::: Source material :::

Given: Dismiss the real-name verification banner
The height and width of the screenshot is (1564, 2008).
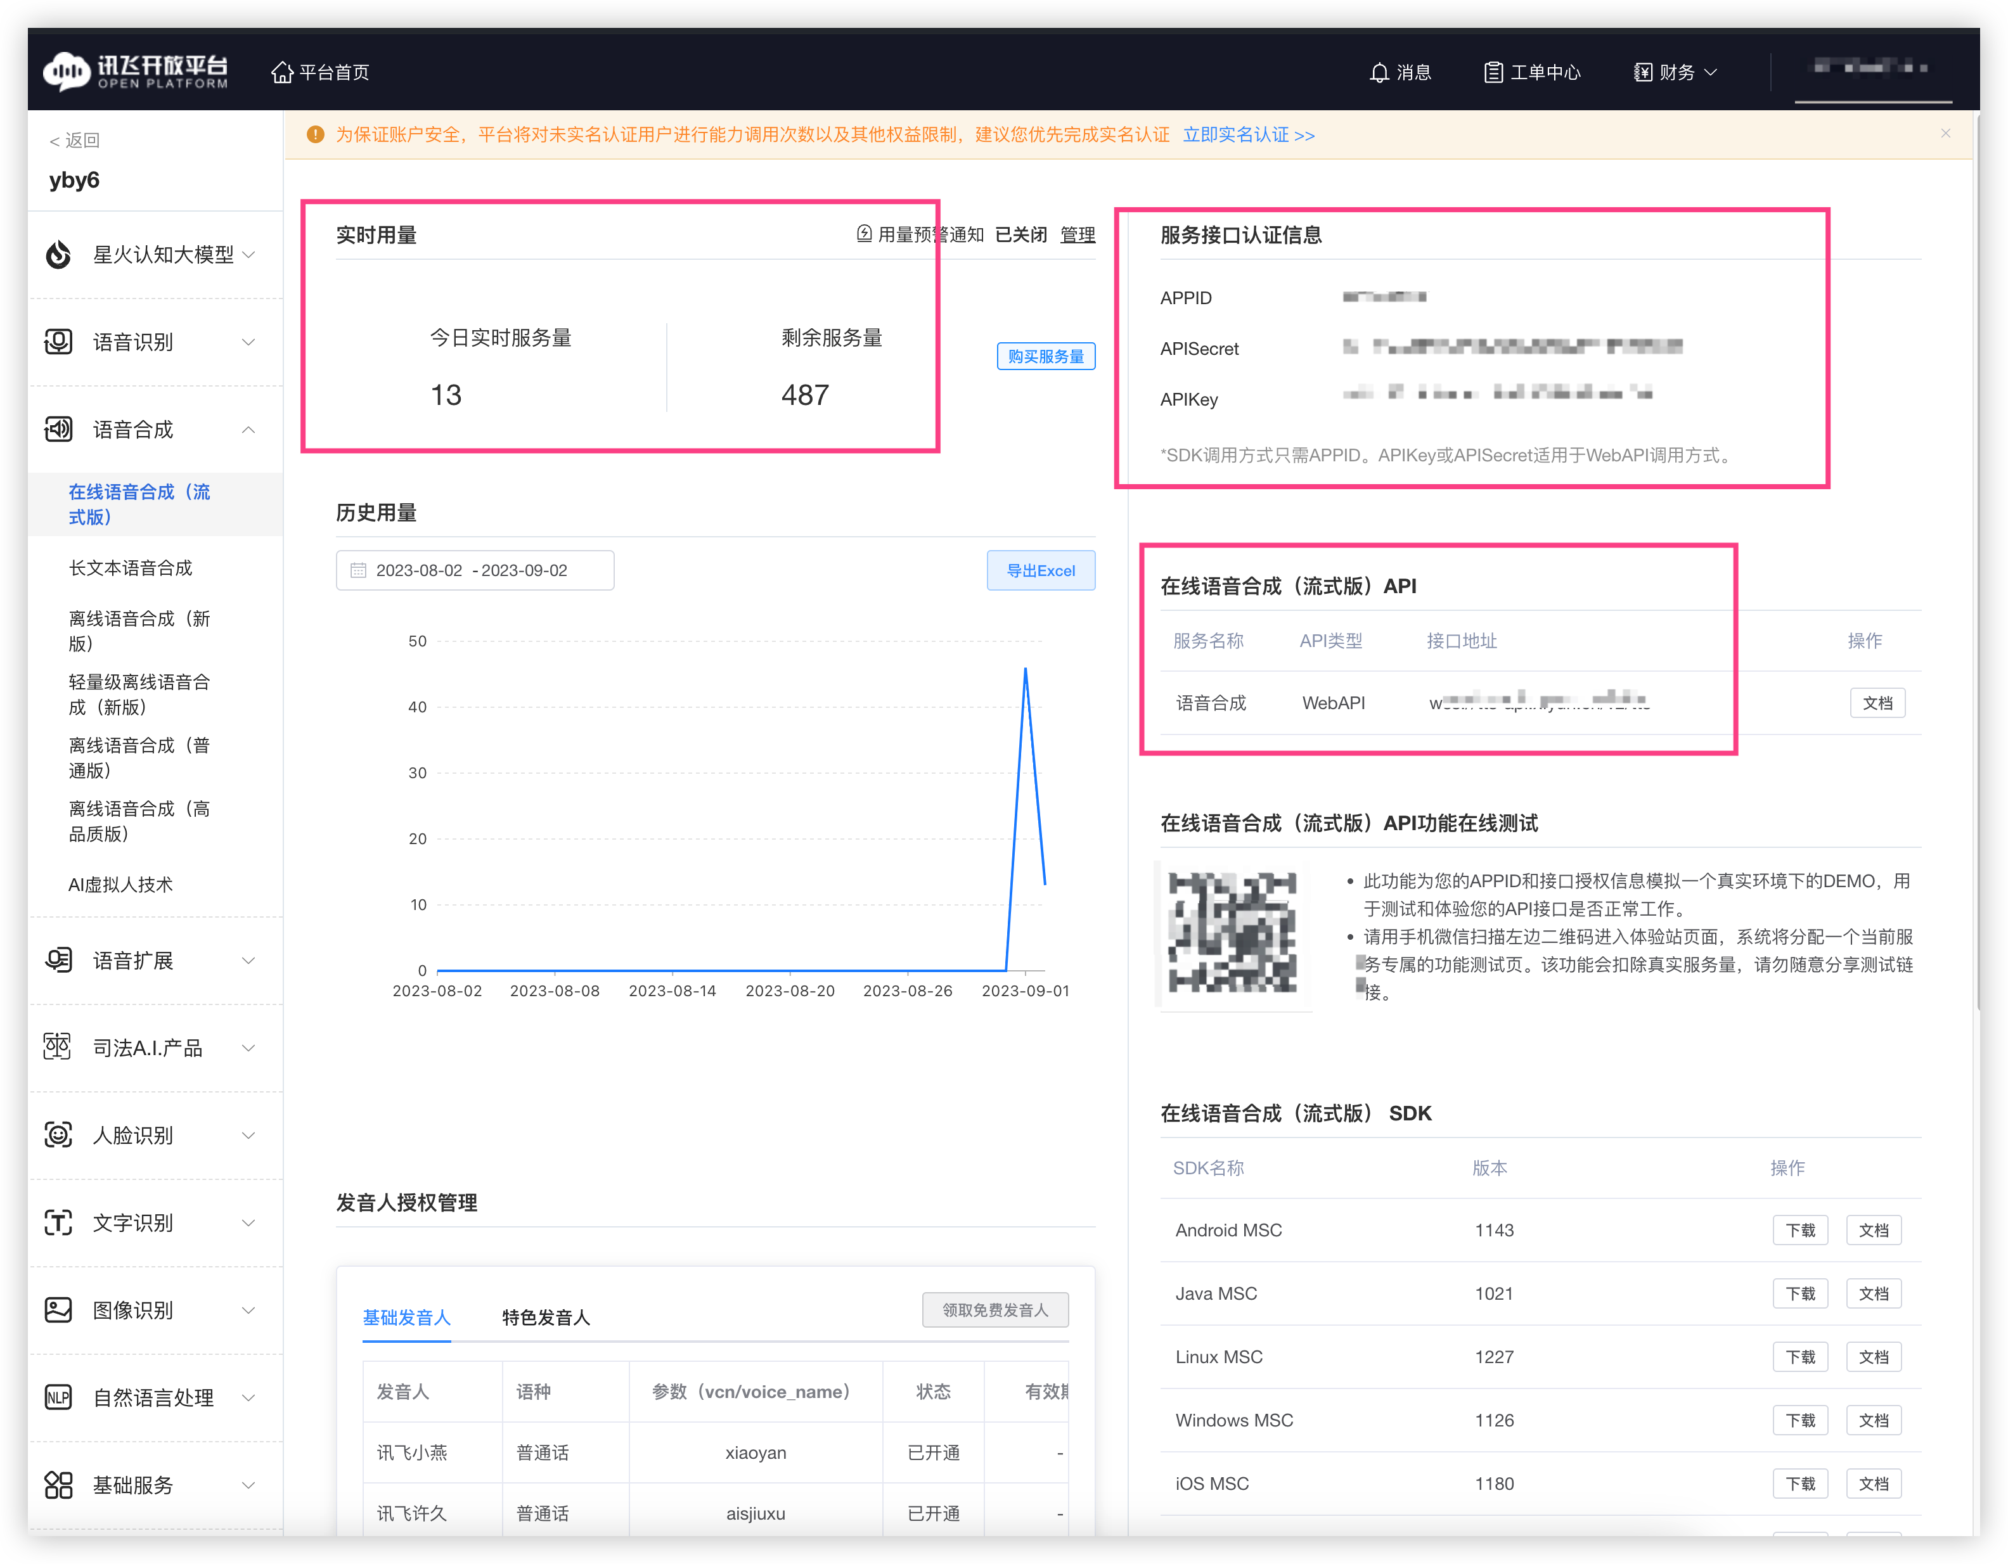Looking at the screenshot, I should (x=1945, y=134).
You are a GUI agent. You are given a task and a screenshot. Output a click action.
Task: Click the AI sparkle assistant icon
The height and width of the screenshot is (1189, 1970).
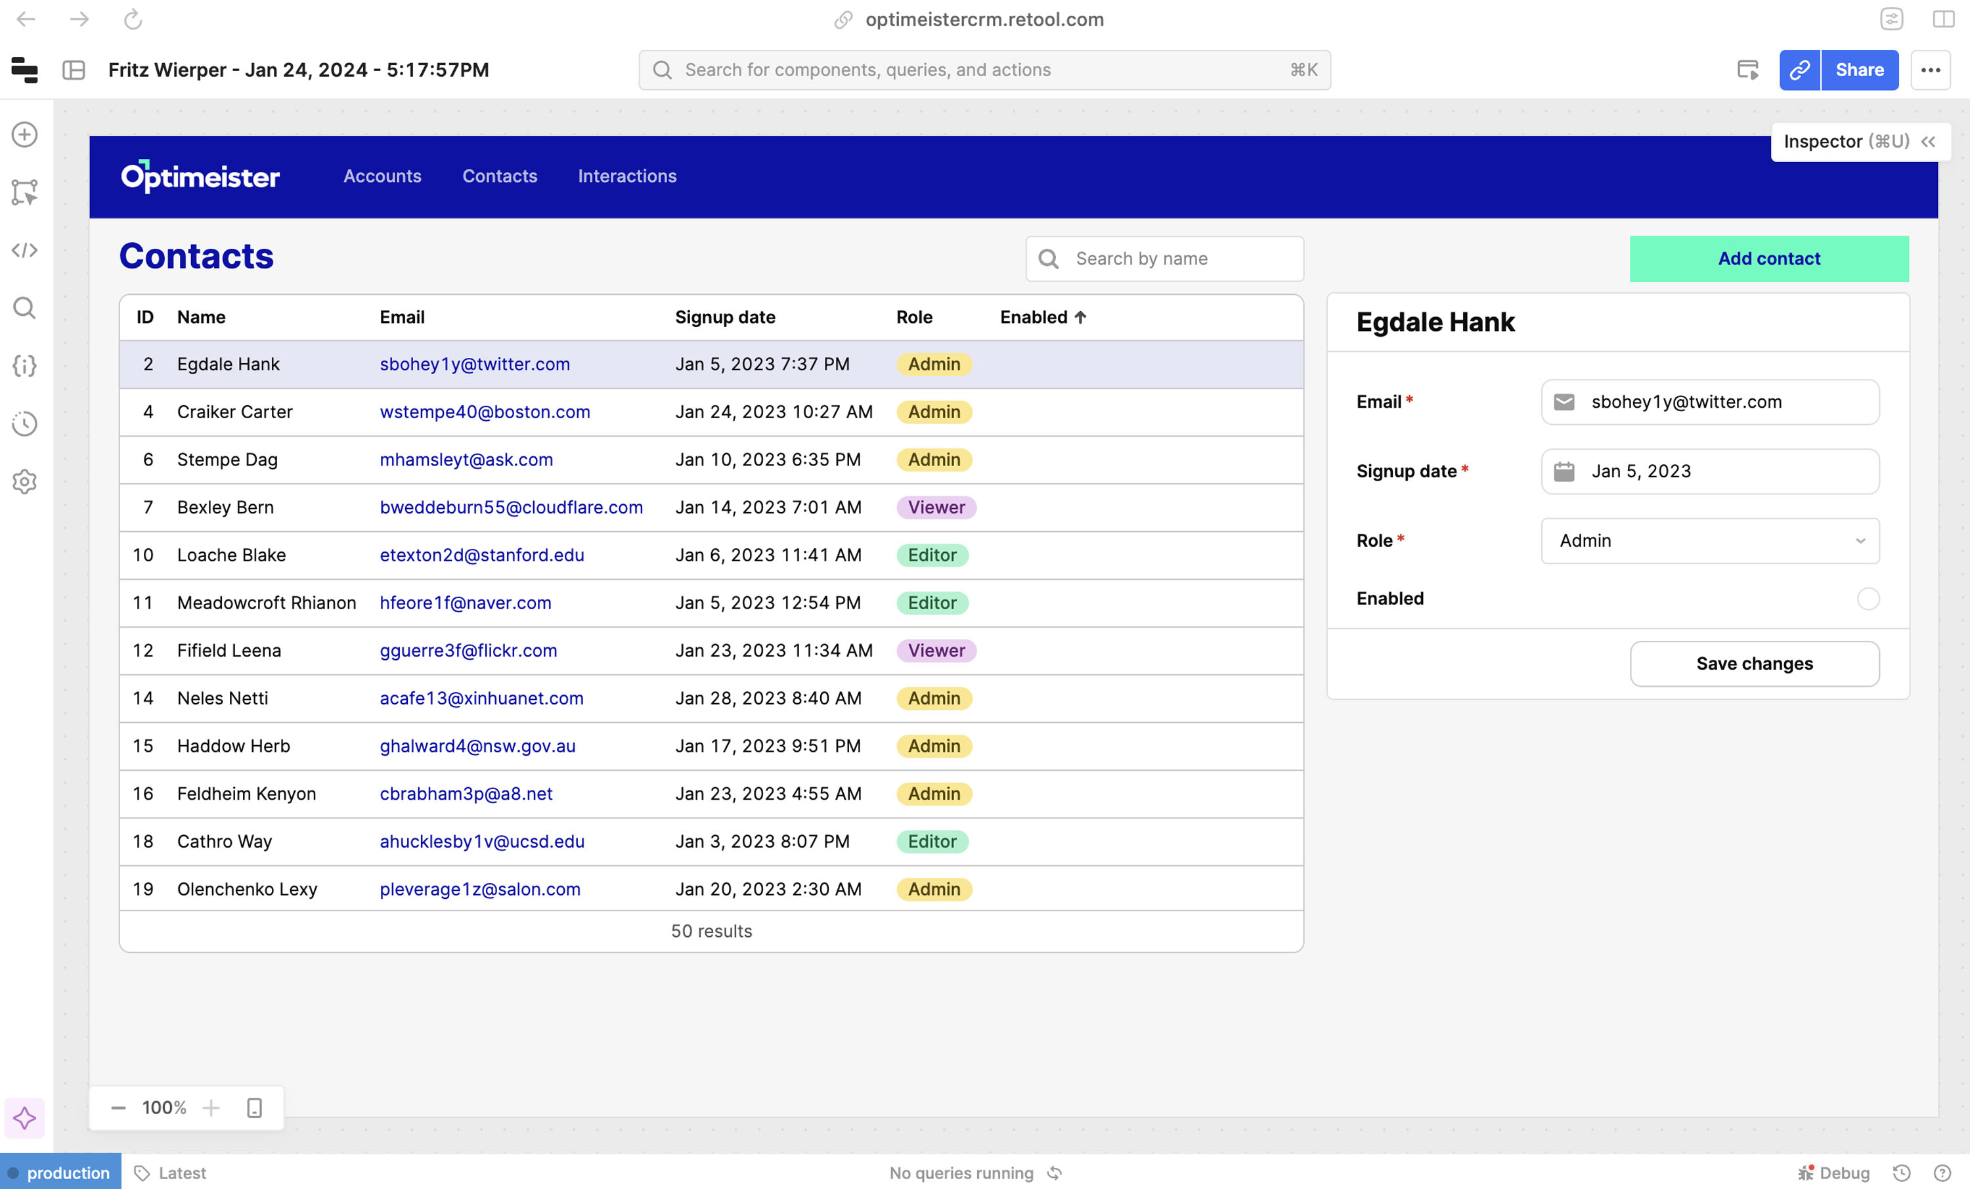(x=25, y=1117)
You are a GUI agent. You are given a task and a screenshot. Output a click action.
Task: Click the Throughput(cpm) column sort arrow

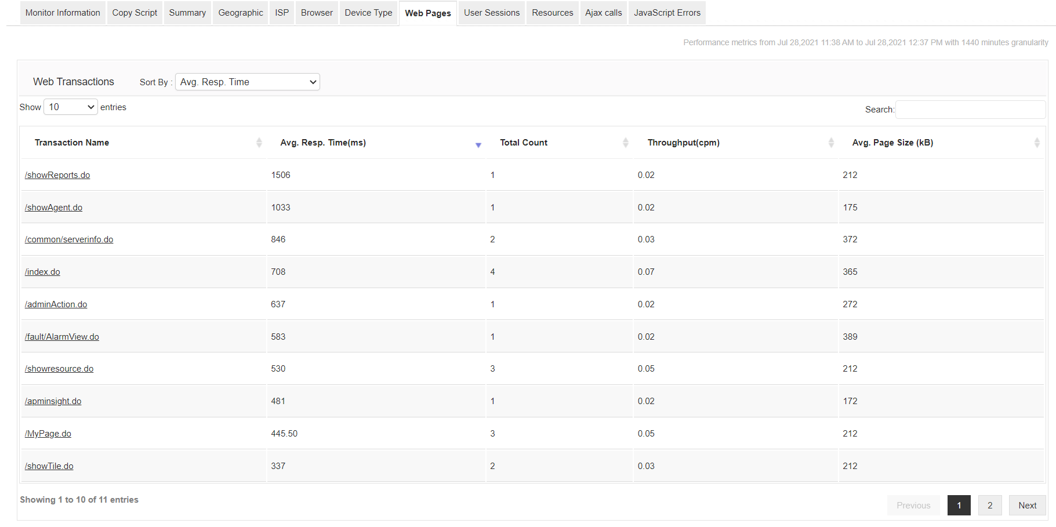click(x=832, y=142)
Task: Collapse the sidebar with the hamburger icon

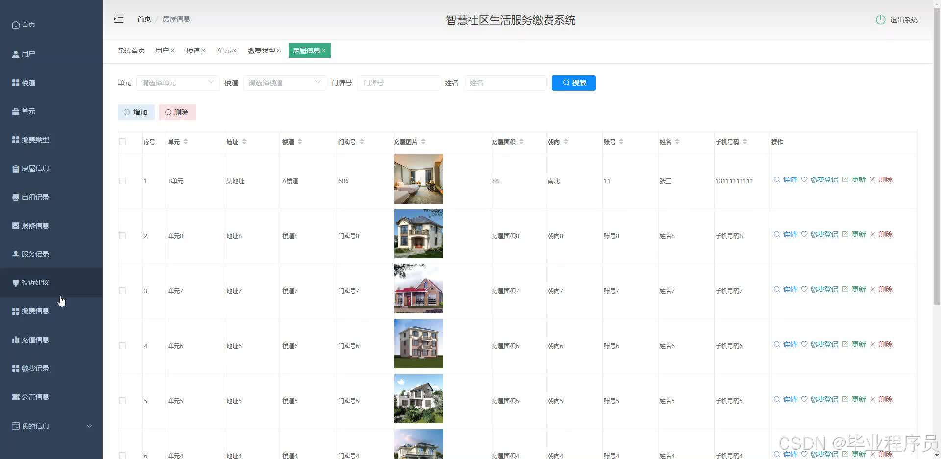Action: coord(118,19)
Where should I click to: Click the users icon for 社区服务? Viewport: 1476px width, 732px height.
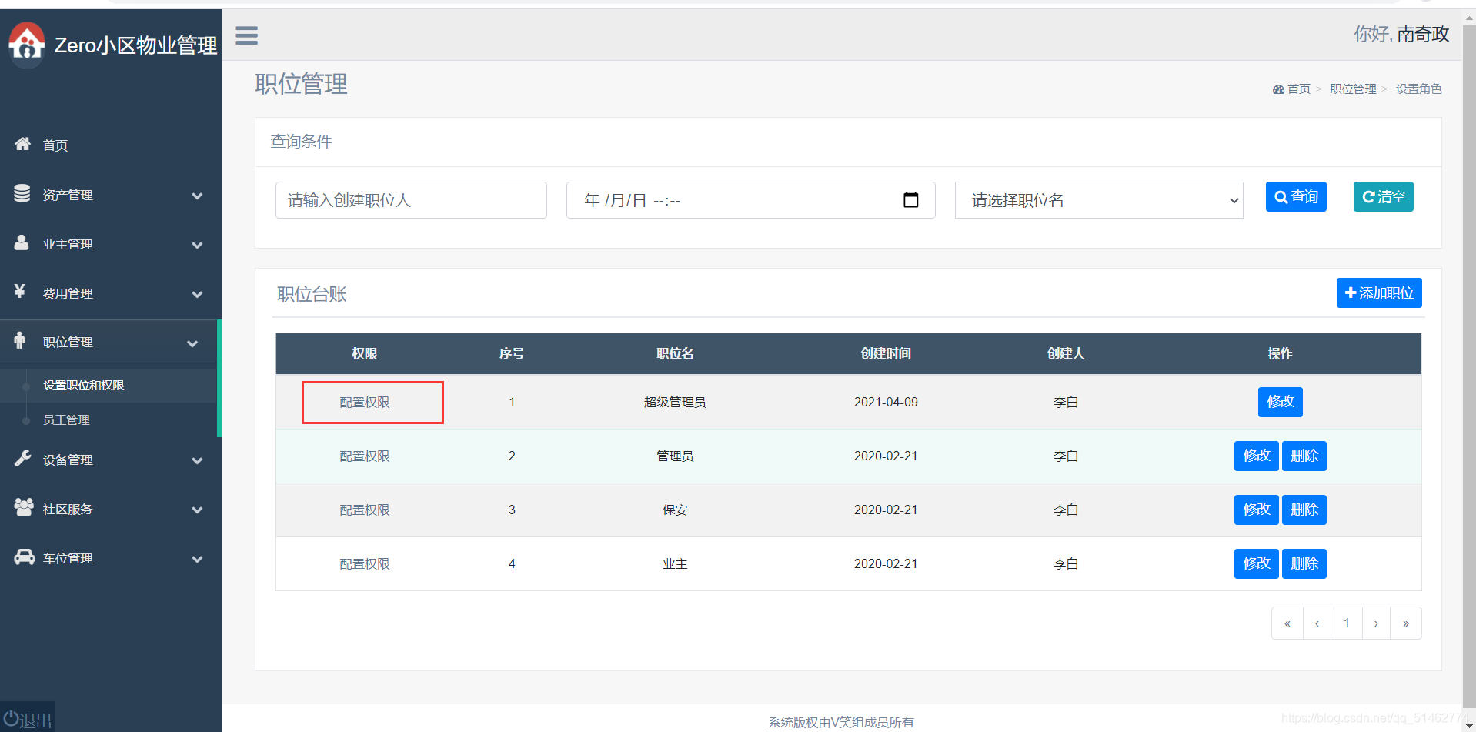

:::

> _What this task involves_: Nothing but the lines from the one that contains "Task: Click the Throughput(cpm)" through the last line of the material should be written out, exactly. Omit pictures.

> _Written reply_:
Task: Click the Throughput(cpm) column sort arrow

click(x=832, y=142)
Task: Collapse the sidebar with the hamburger icon

Action: coord(118,19)
Where should I click to: Click the users icon for 社区服务? Viewport: 1476px width, 732px height.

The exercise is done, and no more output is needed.